Although still some way off pre-pandemic numbers, passenger traffic numbers at DXB continue to head north, with YTD figures of 20.7 million, including a 20% growth over the last four weeks. With the recent uptick, it is expected that numbers will be 28.7 million by year end – two million higher than initially forecast. Over the nine months to September, flight numbers were up 17.1%, at 155.7k, with 56.3k movements in Q3. After twenty months’ inactivity, Concourse A will reopen by the end of this month, returning the airport to 100% capacity. The airport’s five leading countries are India, Pakistan, Egypt, US and Turkey,  with passenger traffic numbers of 2.8 million, 1.0 million, 753k, 710k and 598k respectively.

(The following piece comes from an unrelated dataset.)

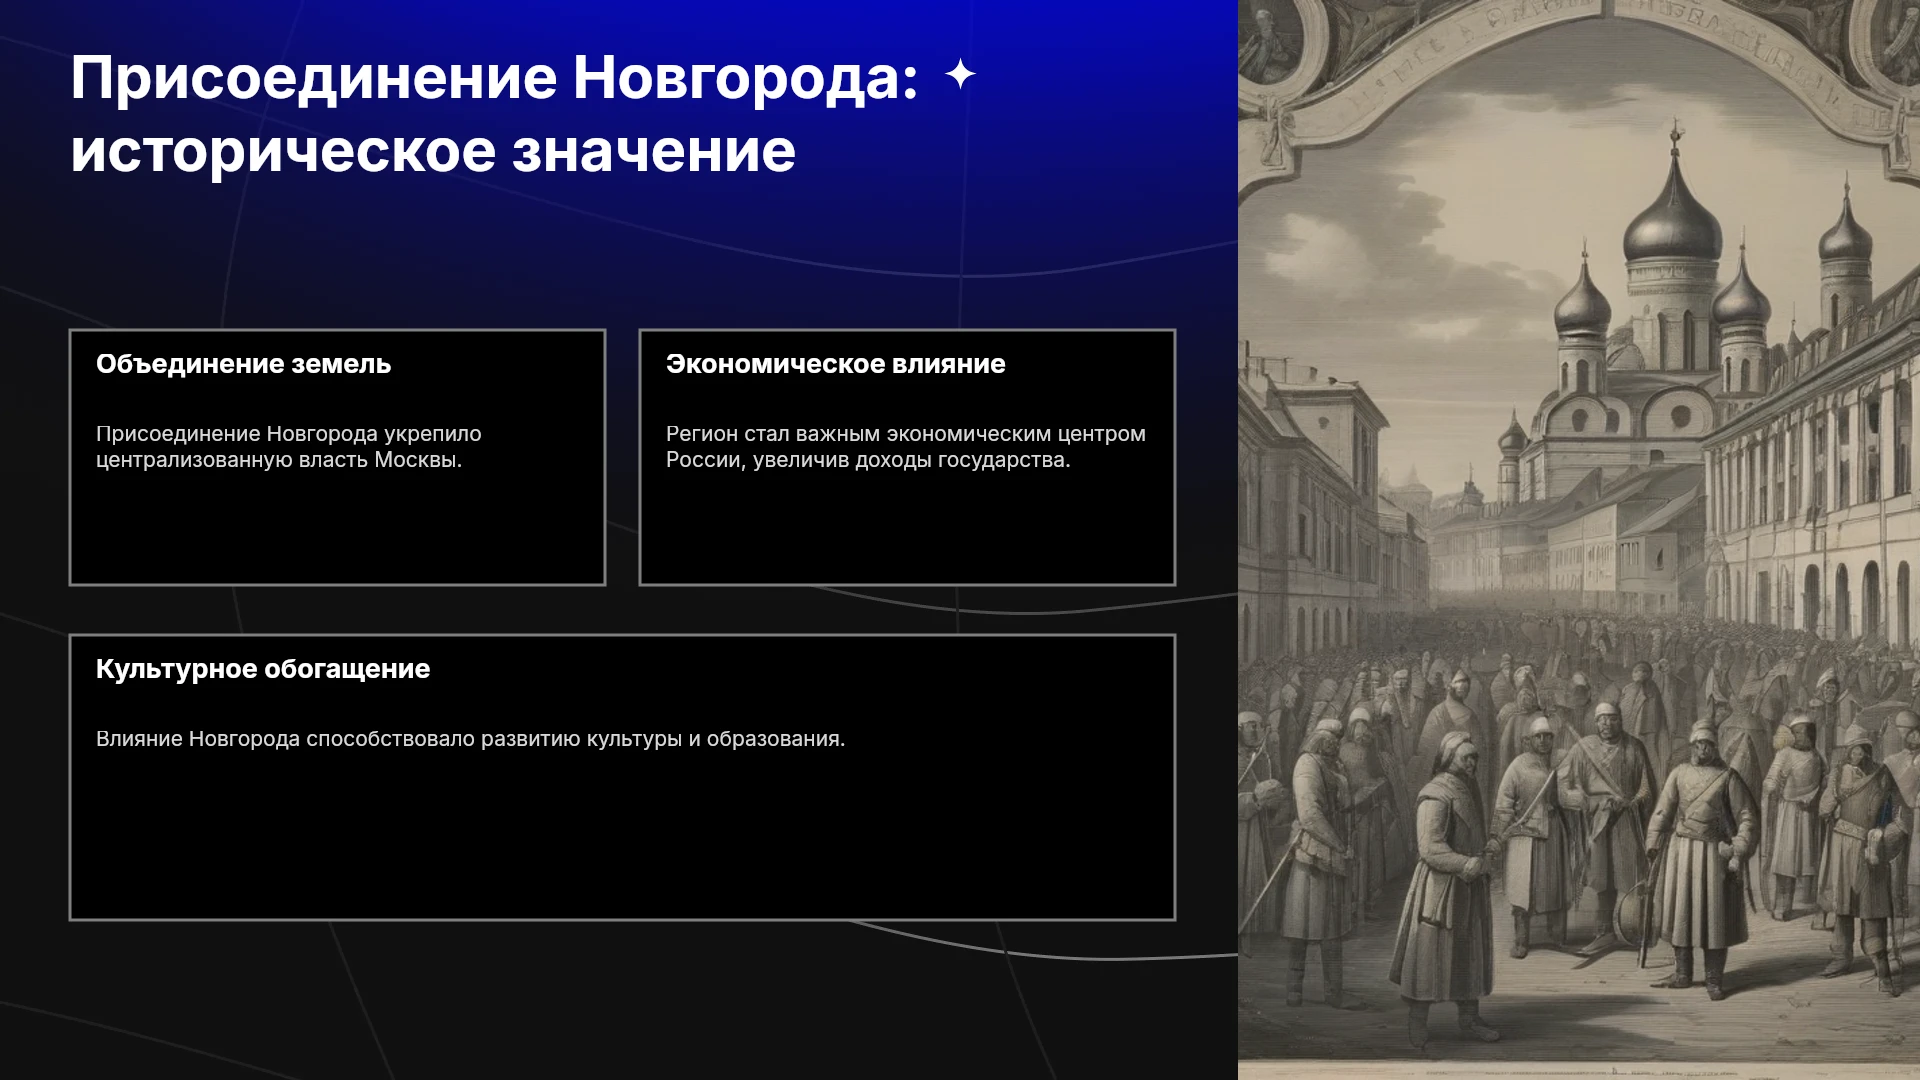Select the empty area of the 'Экономическое влияние' card

tap(907, 528)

According to YouGov’s latest survey, which measures the likes of the average impression, quality, value, satisfaction, recommendation and reputation, Emirates Airlines has managed to retain its top position, as the best brand in the UAE for the fifth consecutive year. Not surprising, because of the Covid impact, the airline posted a 1.8 decline and recorded 58.1 this year to retain its position, followed by Adidas, 50.6, Samsung, 47.7, Almarai, 47.6 and You Tube, 47.3. Nike, Apple, iPhone, Google and WhatsApp made up the top ten, with scores ranging from 43.1 to 46.3. was the most improved brand of the year, with a +6.2 change in score, as KFC, Expo 2020, Share and Red Bull came in behind, improving by 4.7, 4.6, 3.0 and 2.9 respectively.

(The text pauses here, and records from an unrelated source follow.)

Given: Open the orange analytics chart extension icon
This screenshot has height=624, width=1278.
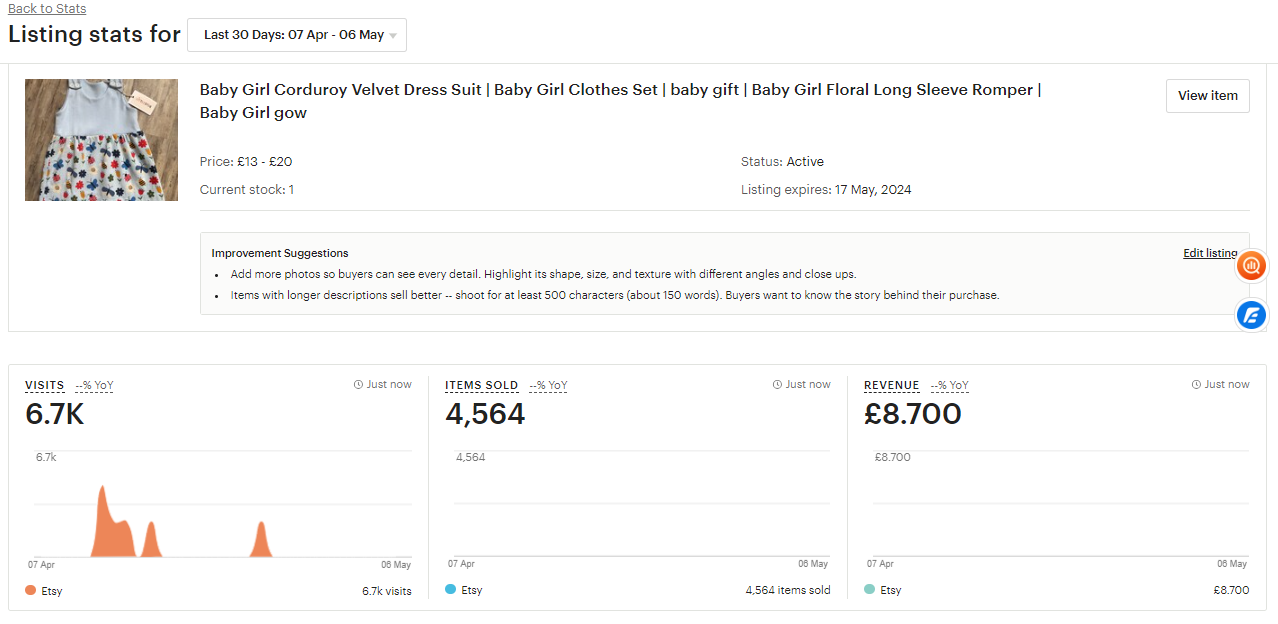Looking at the screenshot, I should click(x=1251, y=266).
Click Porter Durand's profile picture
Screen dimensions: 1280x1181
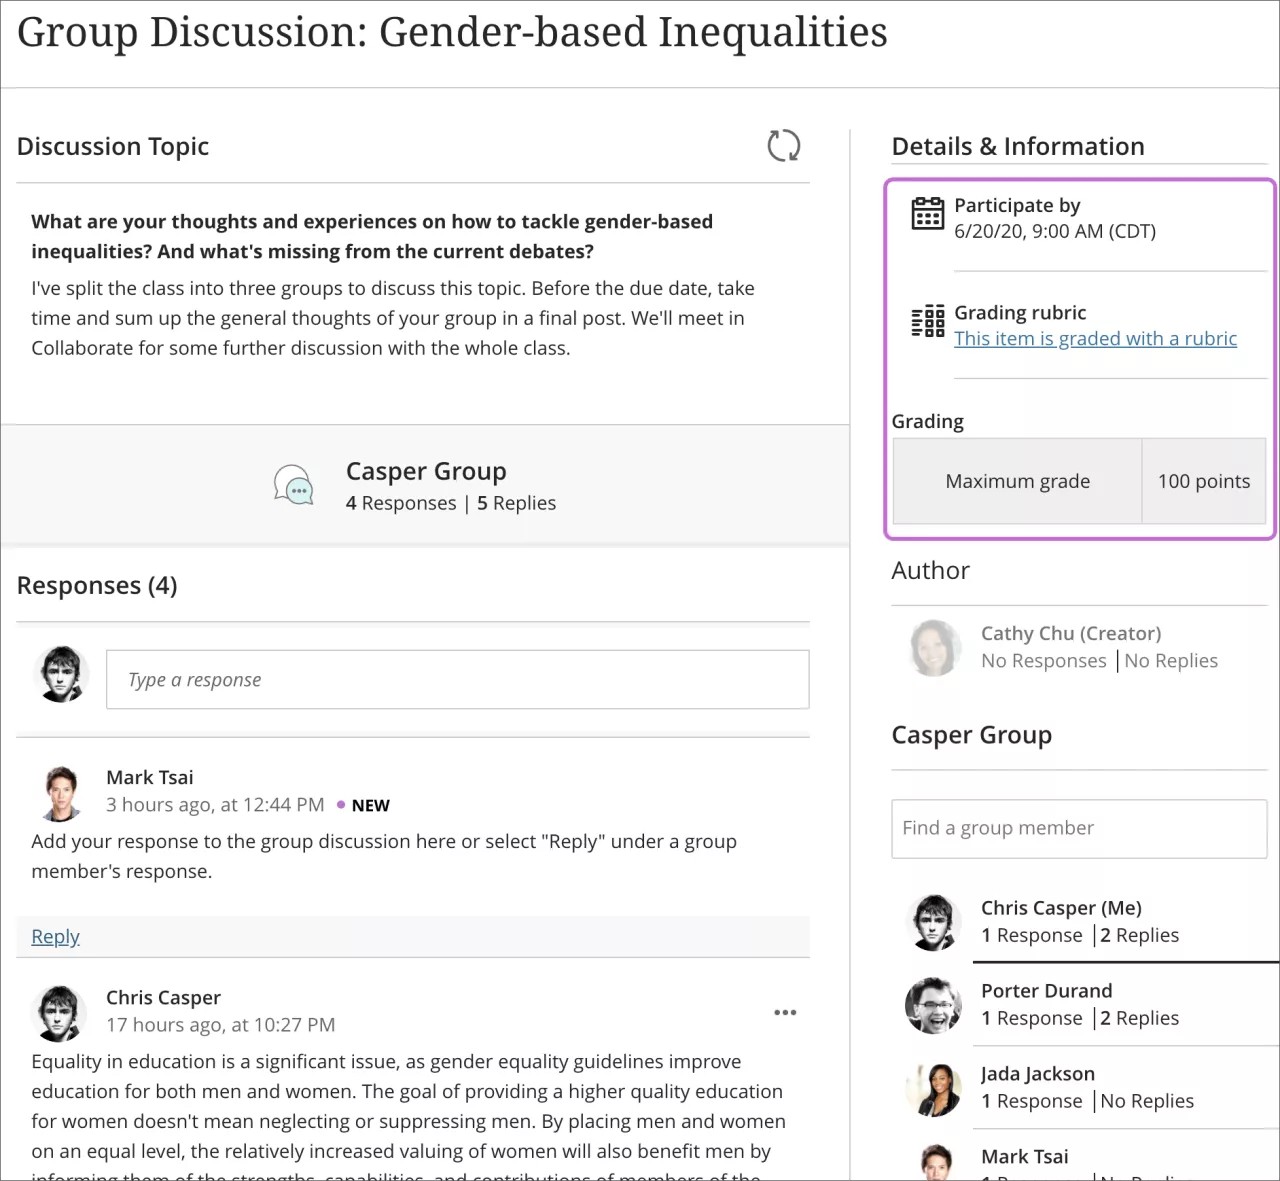click(x=933, y=1005)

The UAE has been selected as the host country for the 28th Conference of the Parties in 2023, with the UN Framework Convention on Climate Change (UNFCCC) having officially announced that the country will host COP28. Even before the announcement, HH Sheikh Mohammed bin Rashid Al Maktoum said the UAE would be fully prepared if selected and that “the UAE has submitted a request to host the COP28 conference in 2023, the largest global conference of heads of state and government on climate and environmental issues.” The current COP26 meeting concluded last Saturday in Glasgow, with COP27 scheduled to take place in Cairo next November.

With the aim of assisting the establishment of 1k digital companies in Dubai, over the next five years, the government is to invest US$ 272k in its Future District Fund. The target is to support and encourage tech companies, to enhance the emirate’s digital economy and projects to eventually list on the local bourses.

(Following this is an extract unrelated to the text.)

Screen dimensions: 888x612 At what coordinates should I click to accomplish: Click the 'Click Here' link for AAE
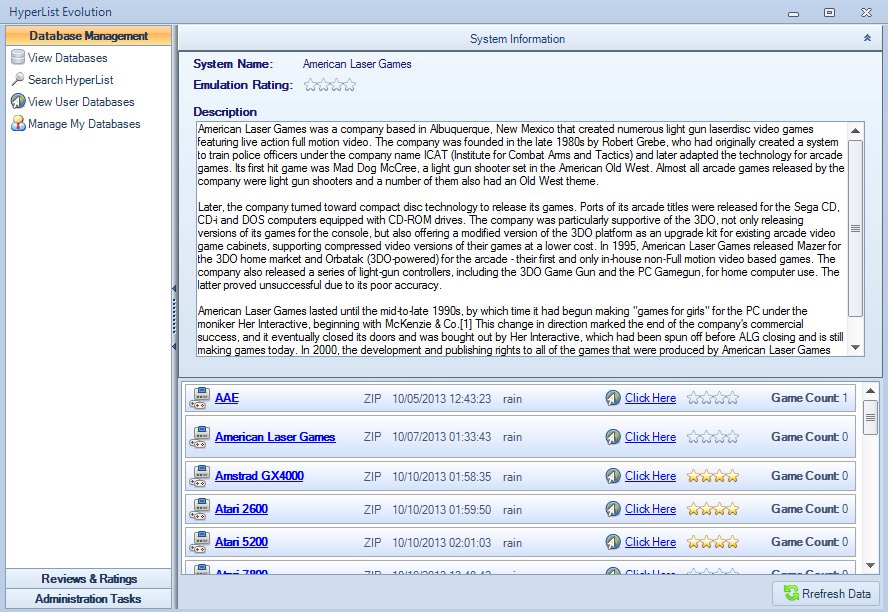coord(650,398)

Effective 02 February, Federal Decree Law no. 33 of 2021 will enhance the current labour legislation and will introduce three-year contracts and conditions while employing teenagers over fifteen years. The new legislation, speeded up because of the Covid impact, will regulate labour relations in the private sector across different work models, including part-time and temporary work, along with safeguarding employee rights and introducing new leaves policy. New forms of working – including part-time work, temporary work and flexible work – are covered under the new law which also encompasses freelancing, condensed working weeks, shared job models and self-employment. The new law defines one type of contract, namely a limited (or fixed term) contract, which may not exceed three years and is renewable for a similar or lesser period upon the agreement of both parties.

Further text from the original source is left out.